New Sober Worm Surfaces
Antivirus company McAfee has upgraded the W32/Sober.k@MM to a "medium-risk worm" after receiving more than 50 reports of the virus to its AVERT (Anti-virus and Vulnerability Emergency Response Team) team since Sunday evening.
According to McAfee, the virus is a "mass mailing threat that contains its own SMTP engine to construct outgoing messages, which are written in German or English. It harvests addresses from local files and then uses the harvested addresses to send itself. This produces a message with a spoofed 'From' address."
The worm arrives as a zip file attached to an e-mail and has many of the same functionalities as its W32/Sober.j@MM predecessor. The attachment that comes with the worm is named "EMAIL_TEXT.ZIP" or "TEXT.ZIP," and has the file "MAIL_TEXT-INFO.TXT," followed by many spaces, then the extension .PIF within the zip file itself.

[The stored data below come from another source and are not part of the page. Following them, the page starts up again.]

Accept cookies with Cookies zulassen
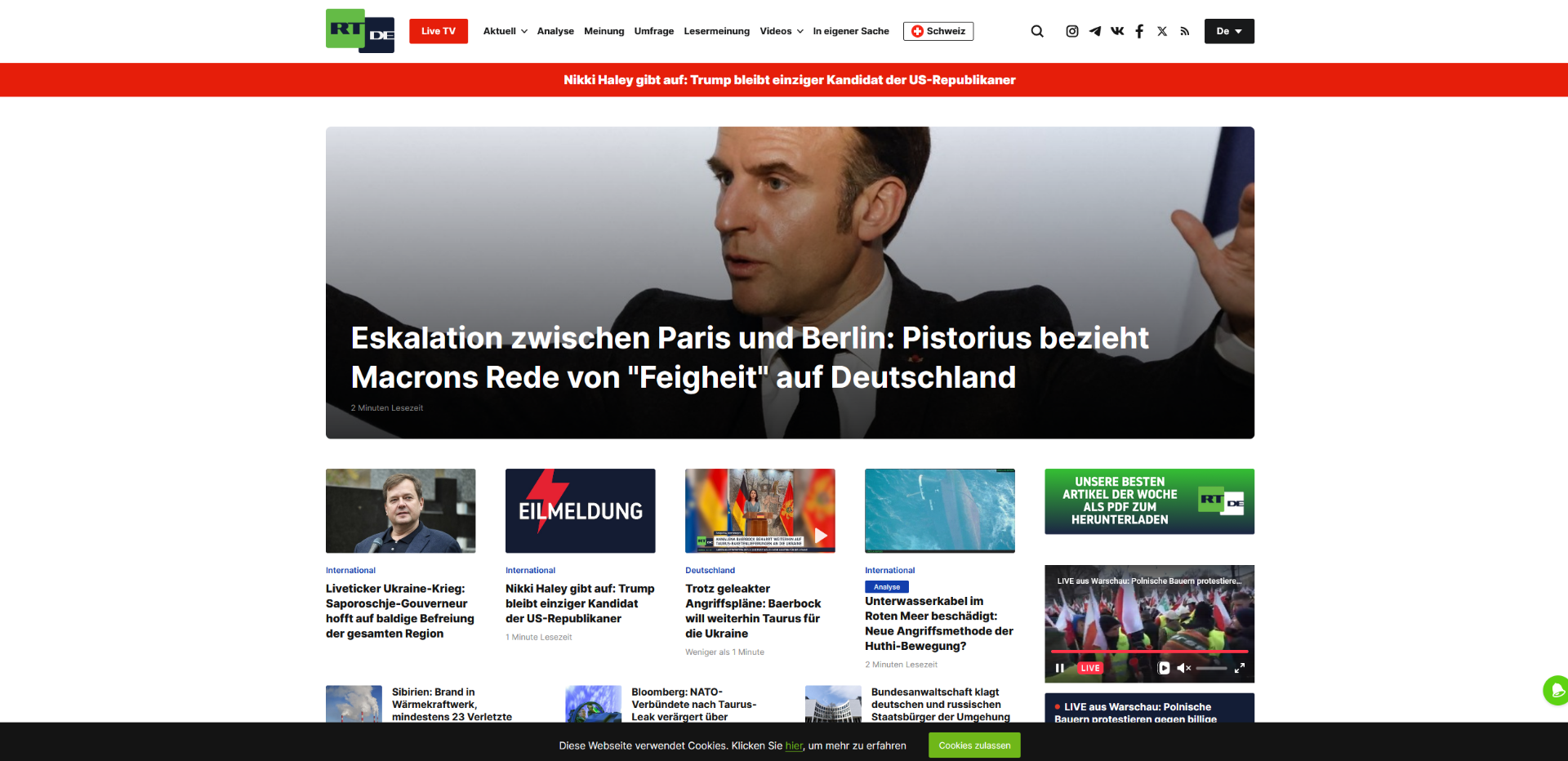 click(x=974, y=745)
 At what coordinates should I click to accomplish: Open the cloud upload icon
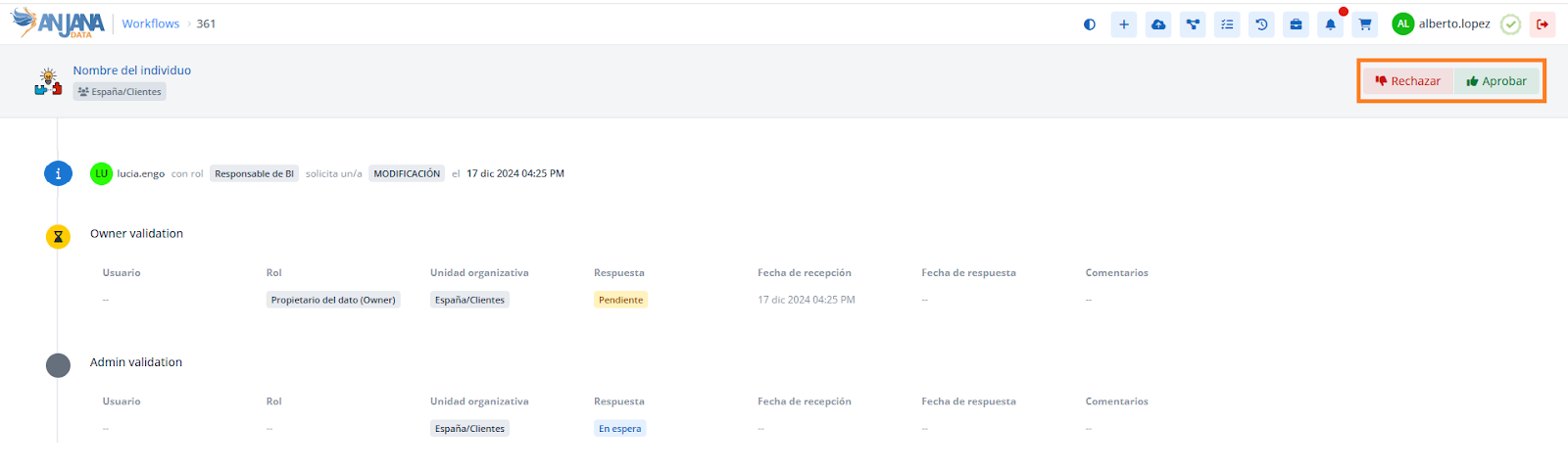click(x=1158, y=24)
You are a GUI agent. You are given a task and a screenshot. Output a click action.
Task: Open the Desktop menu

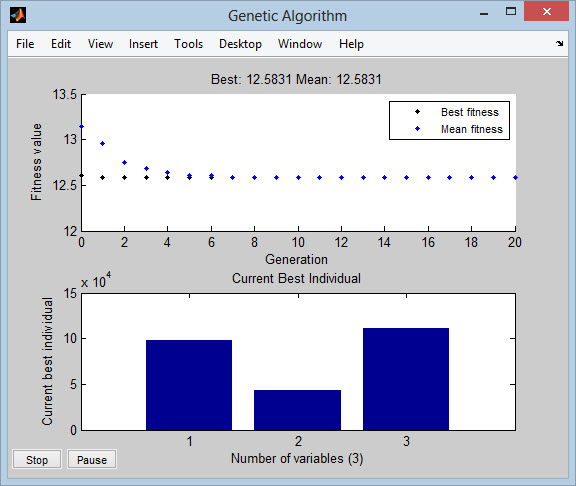(x=240, y=44)
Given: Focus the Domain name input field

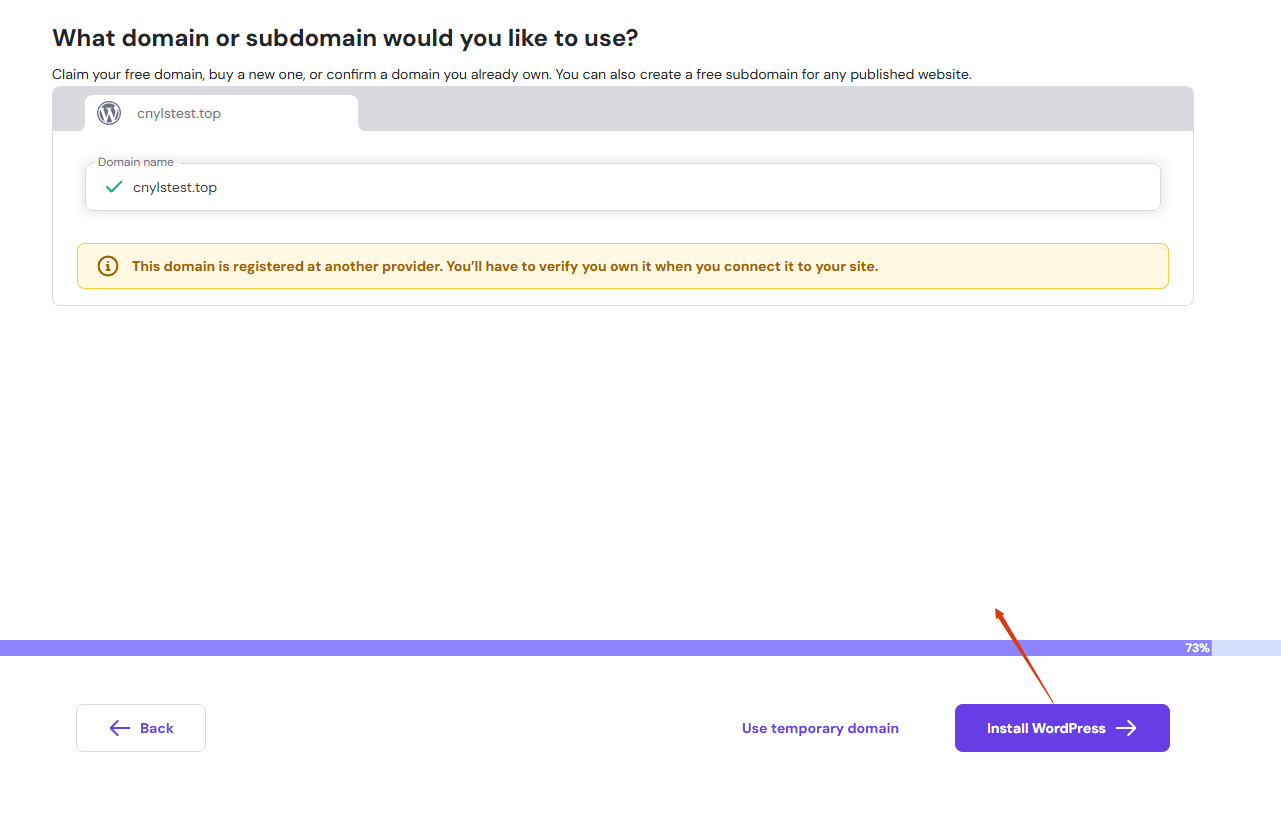Looking at the screenshot, I should click(640, 187).
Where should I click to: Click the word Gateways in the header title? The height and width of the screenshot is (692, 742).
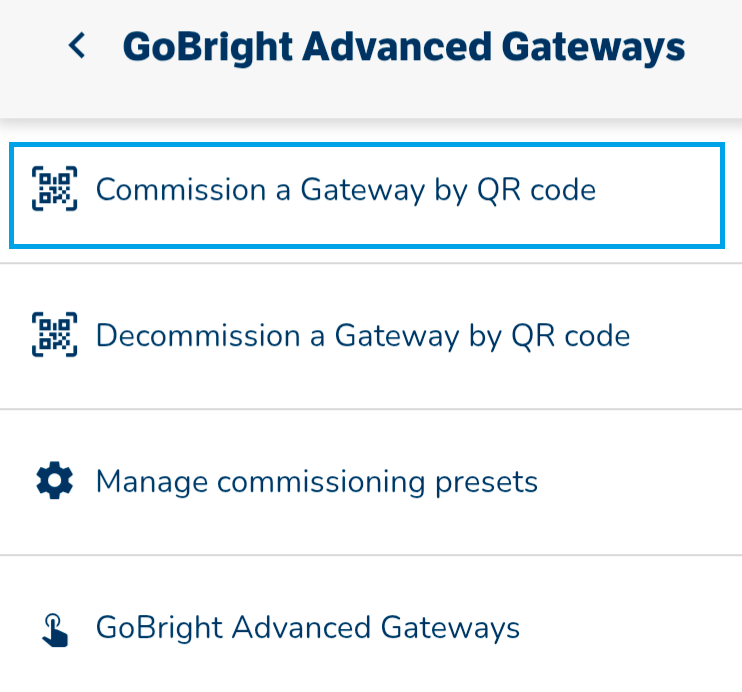tap(593, 47)
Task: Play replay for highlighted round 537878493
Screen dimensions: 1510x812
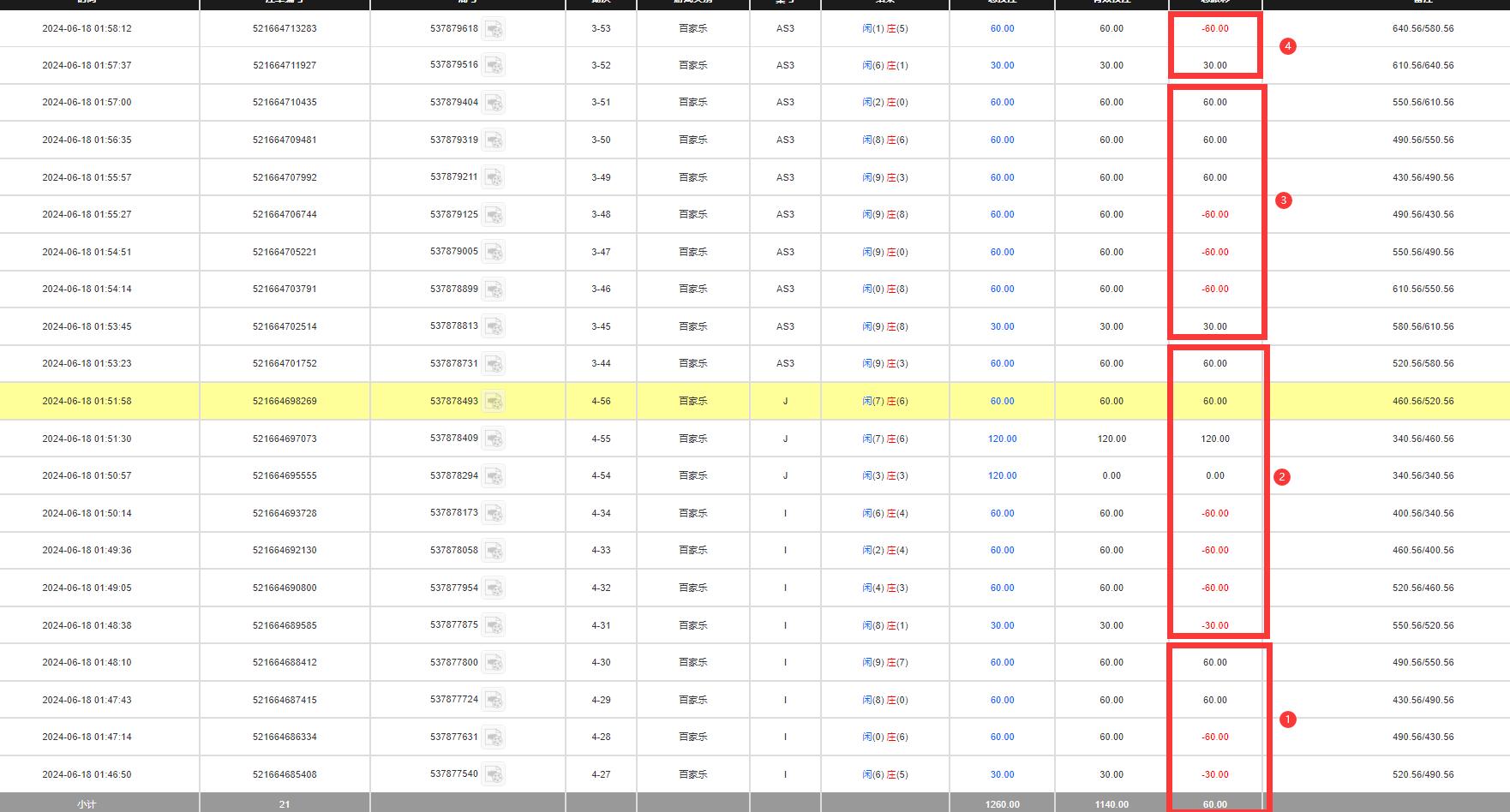Action: click(x=494, y=402)
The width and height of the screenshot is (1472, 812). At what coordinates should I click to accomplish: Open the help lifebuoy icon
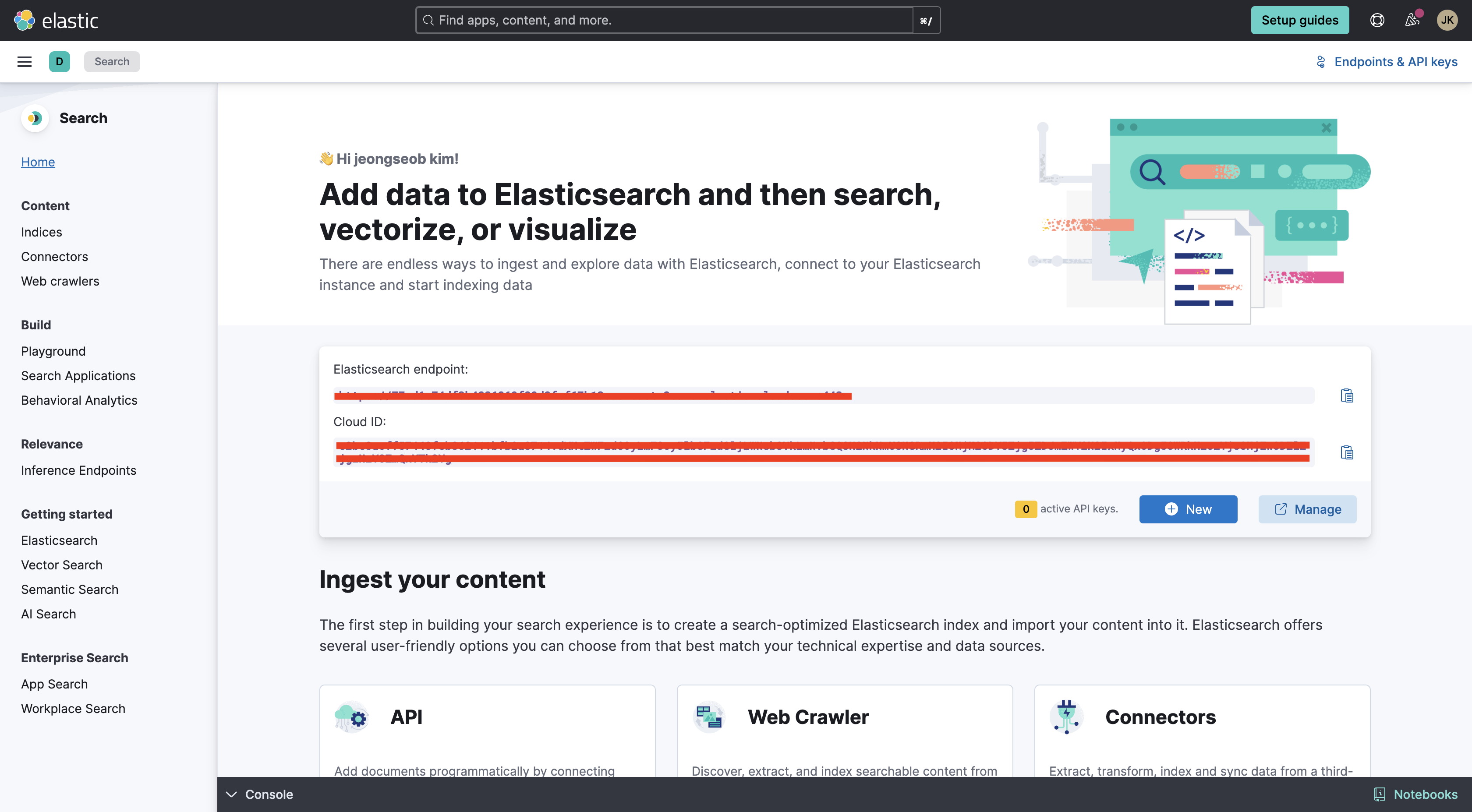click(x=1377, y=21)
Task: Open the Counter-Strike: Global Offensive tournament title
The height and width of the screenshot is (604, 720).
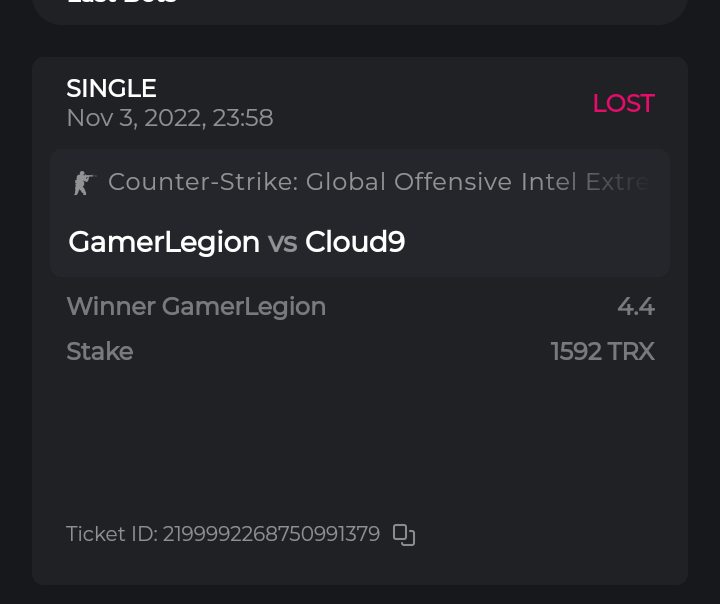Action: click(x=360, y=182)
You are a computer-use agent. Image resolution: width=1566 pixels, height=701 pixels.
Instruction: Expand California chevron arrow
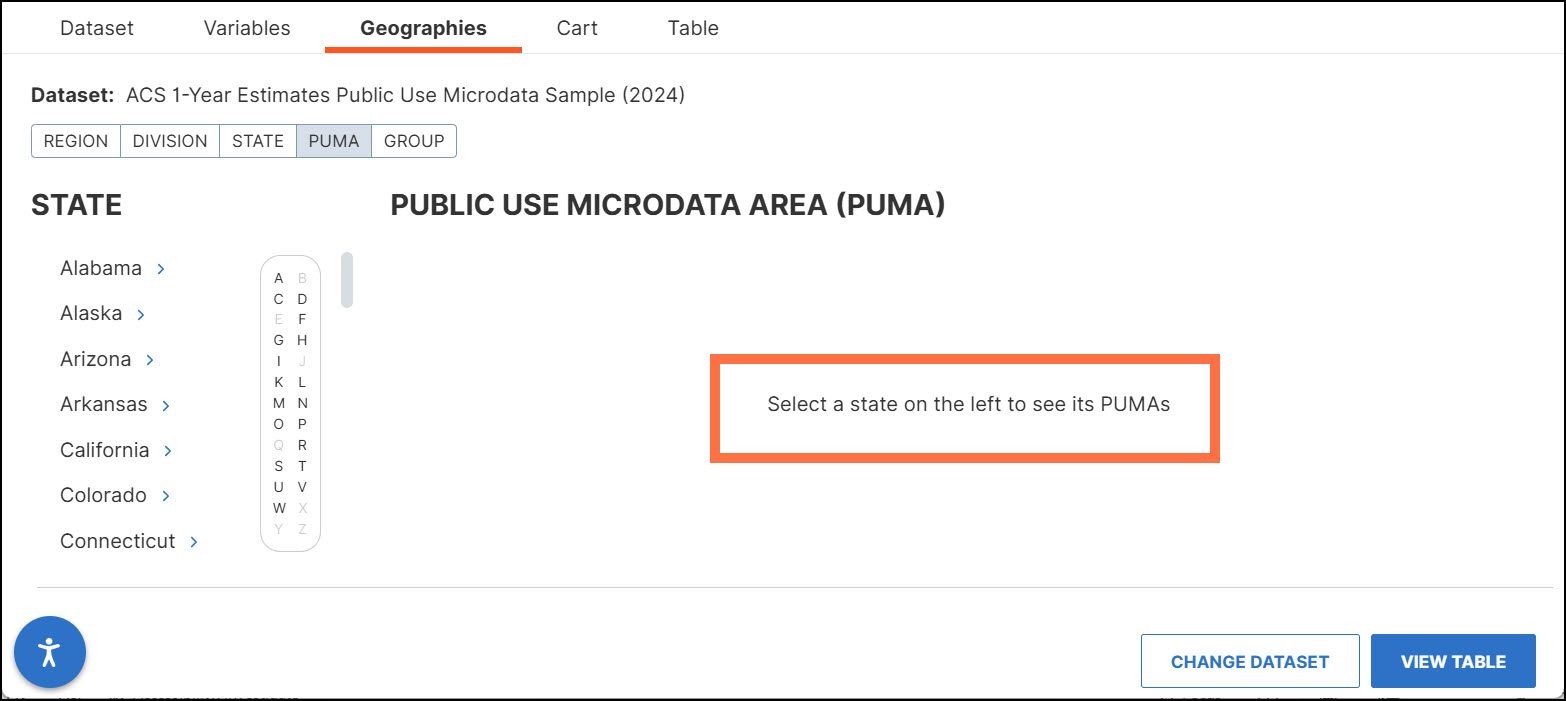click(x=168, y=451)
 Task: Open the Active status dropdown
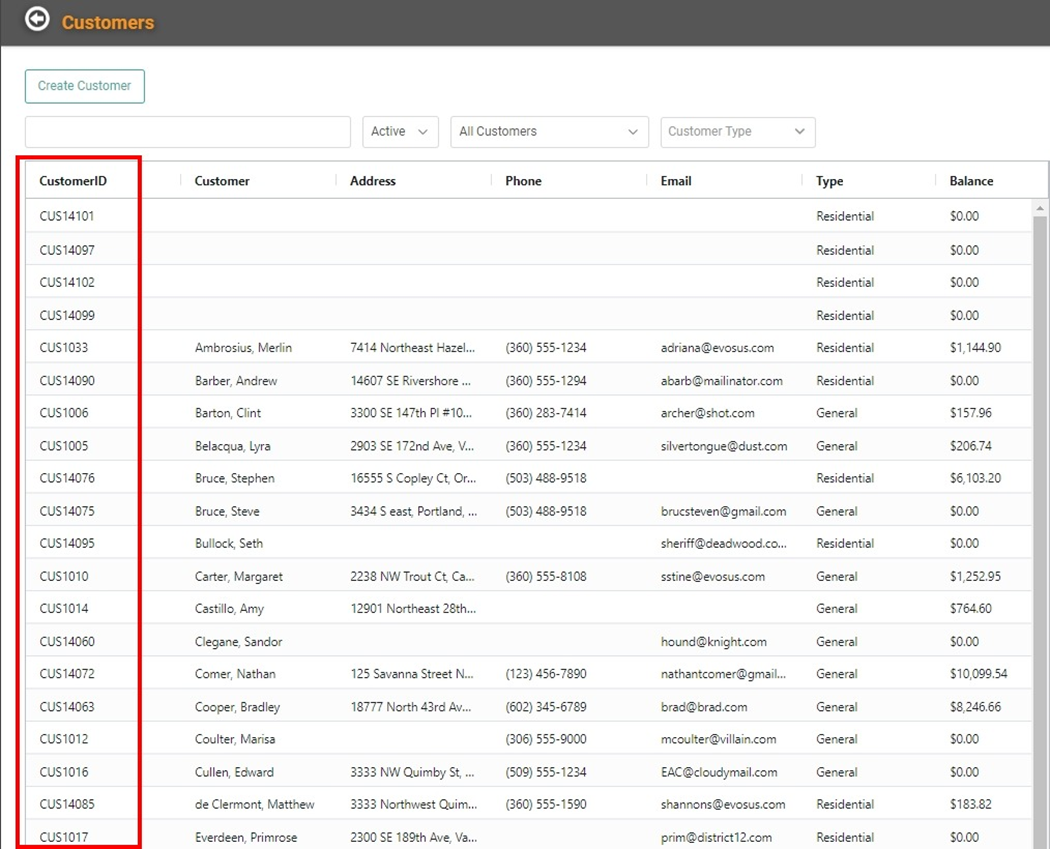[x=400, y=132]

McAfee is directing users to its Web site for more information and the cure for Sober.k. The company also advised customers to update their antivirus definition files as soon as possible to combat the new variant.
The new Sober worm follows new variants of the Bagle worm surfacing last week, which McAfee also lists as "medium risk."
Sober.k can be removed using the latest release of McAfee's AVERT Stinger application.